The Observer, 9 April 2006

Venus: the hot spot

This week a European spacecraft will arrive for a date with Venus, our closest
planetary neighbour. Scientists hope the mission, made on a shoestring budget,
will reveal vital lessons on how unchecked greenhouse gases can turn a world
into a blistering Hades. Robin McKie reports on a journey to the Forgotten
Planet

On Tuesday morning, mission controllers in the European Space Agency's
operations centre in Darmstadt will put the finishing touches to an
international bid to study the ultimate neighbour from hell.

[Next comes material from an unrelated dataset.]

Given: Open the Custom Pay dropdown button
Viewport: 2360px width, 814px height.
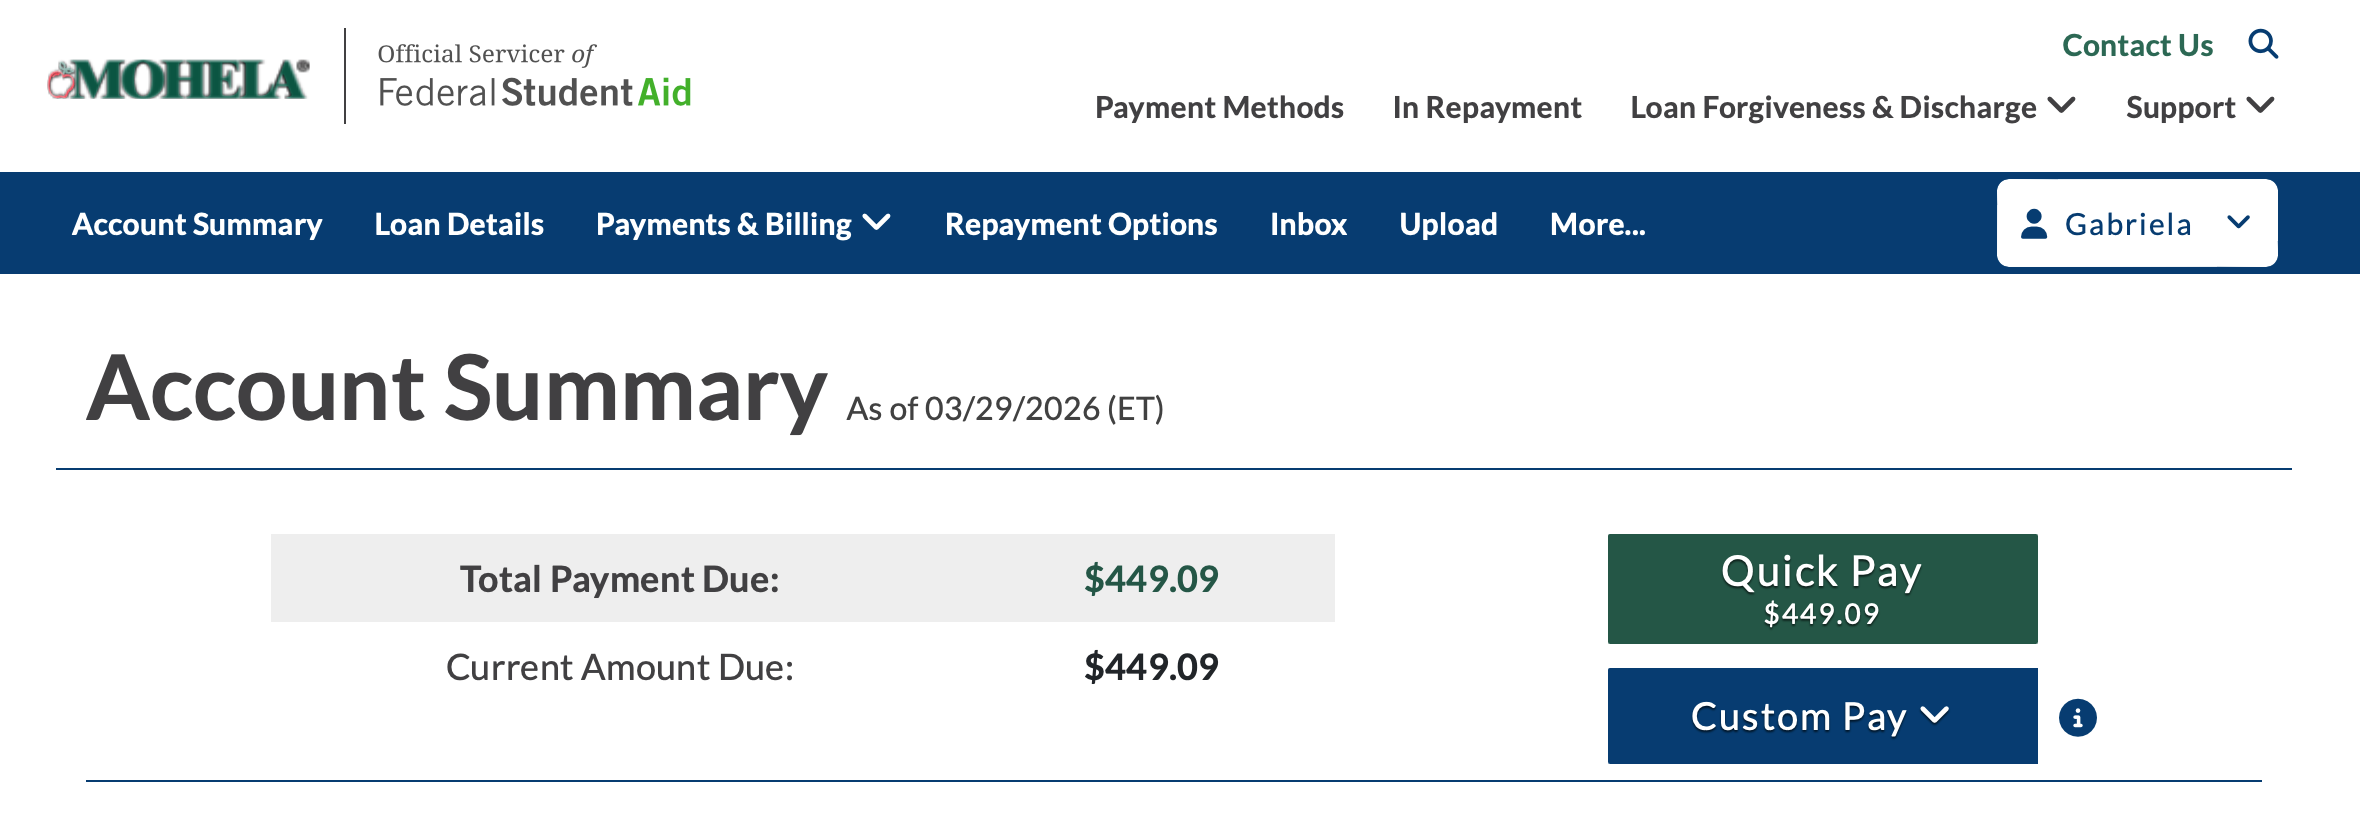Looking at the screenshot, I should click(x=1821, y=716).
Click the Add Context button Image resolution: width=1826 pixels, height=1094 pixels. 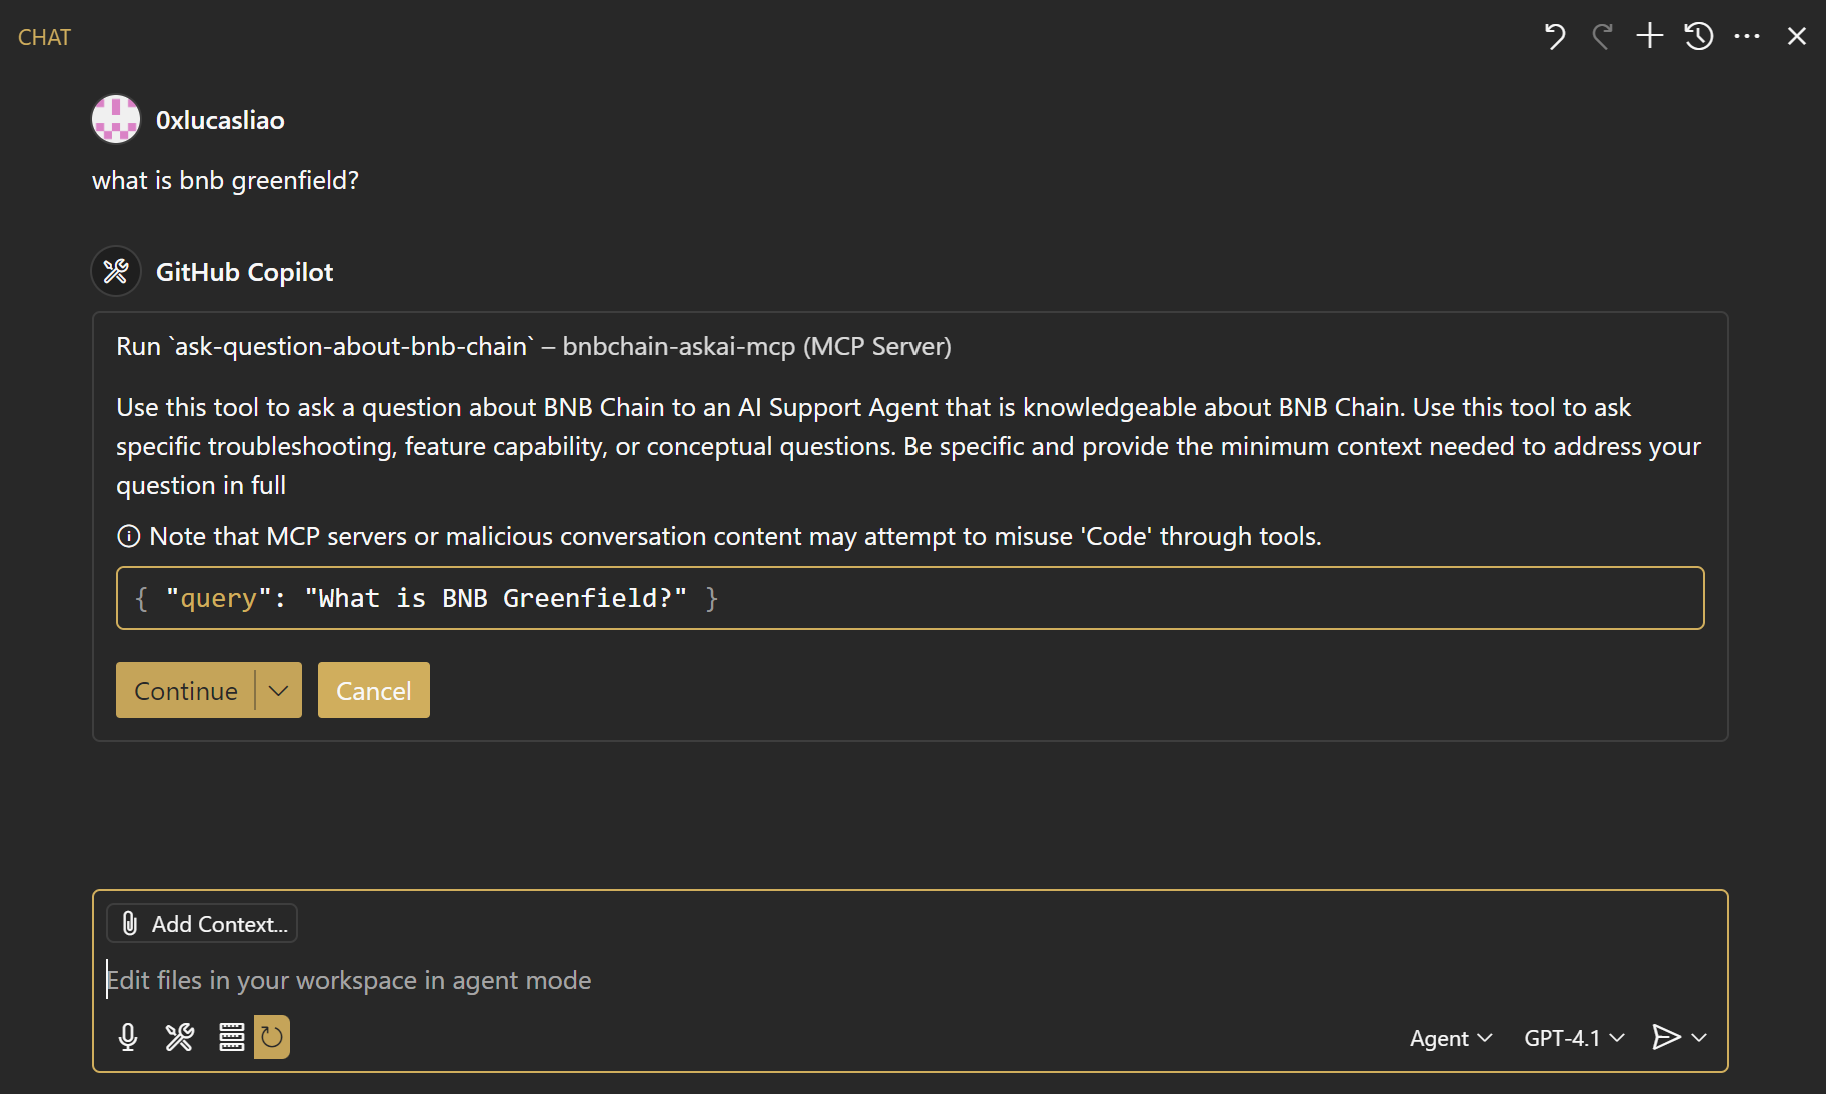click(x=202, y=923)
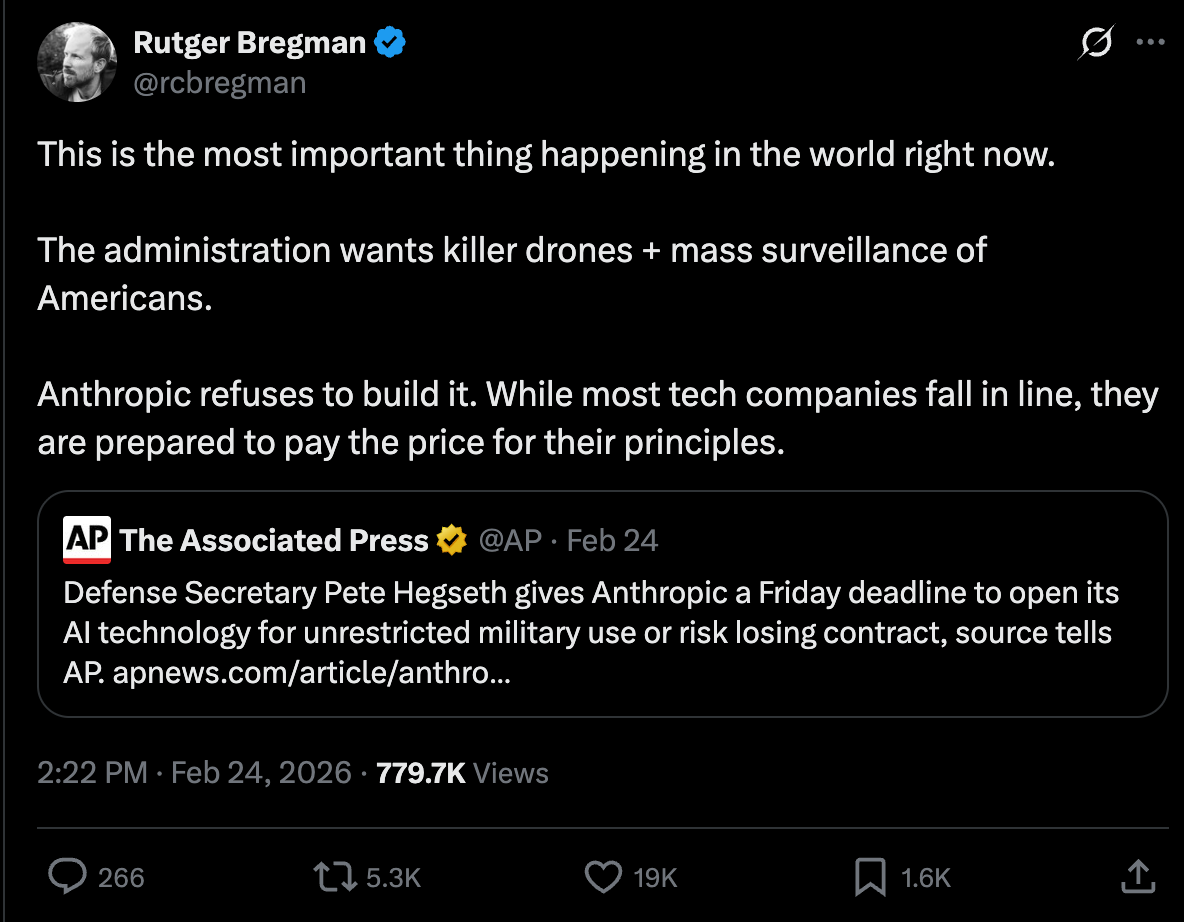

They will transmit a series of radio commands to a robot spacecraft currently
hurtling towards the Sun. Its rocket engine will fire for 50 minutes as it
passes Venus, slowing the craft down so that it can be captured by the planet's
gravitational field. Once in orbit, the wardrobe-sized probe - Venus Express -
will then study the planet's acid clouds, searing heat, crushingly dense
atmosphere and hurricanes to find out why Earth's nearest neighbour has become a
place of insufferable heat and poison.

'Venus is very like Earth in that it is the same size and has an orbit round the
Sun close to ours,' said David Southwood, head of science at the ESA. 'Yet Venus
went wrong. We did not. We want to find out why Venus became our evil twin.'

Venus and Earth are almost identical in size. In addition, both orbit the Sun in
'the Goldilocks zone', a swath of space in which conditions are considered by
astronomers as being not too hot and not too cold to prevent the evolution of
life. Venus should make ideal planetary real estate, in other words. Yet it is
the solar system's most inhospitable planet.

'It's very disturbing that we do not understand the climate on a planet that is
so much like the Earth,' said Professor Fred Taylor, a planetary scientist based
at Oxford University and one of the ESA's chief advisers for the Venus Express
mission. 'It is telling us that we really don't understand the Earth. We have
ended up with a lot of mysteries.'

Full article here:

http://observer.guardian.co.uk/uk_news/sto...1750001,00.html


--------------------
"After having some business dealings with men, I am occasionally chagrined,
and feel as if I had done some wrong, and it is hard to forget the ugly circumstance.
I see that such intercourse long continued would make one thoroughly prosaic, hard,
and coarse. But the longest intercourse with Nature, though in her rudest moods, does
not thus harden and make coarse. A hard, sensible man whom we liken to a rock is
indeed much harder than a rock. From hard, coarse, insensible men with whom I have
no sympathy, I go to commune with the rocks, whose hearts are comparatively soft."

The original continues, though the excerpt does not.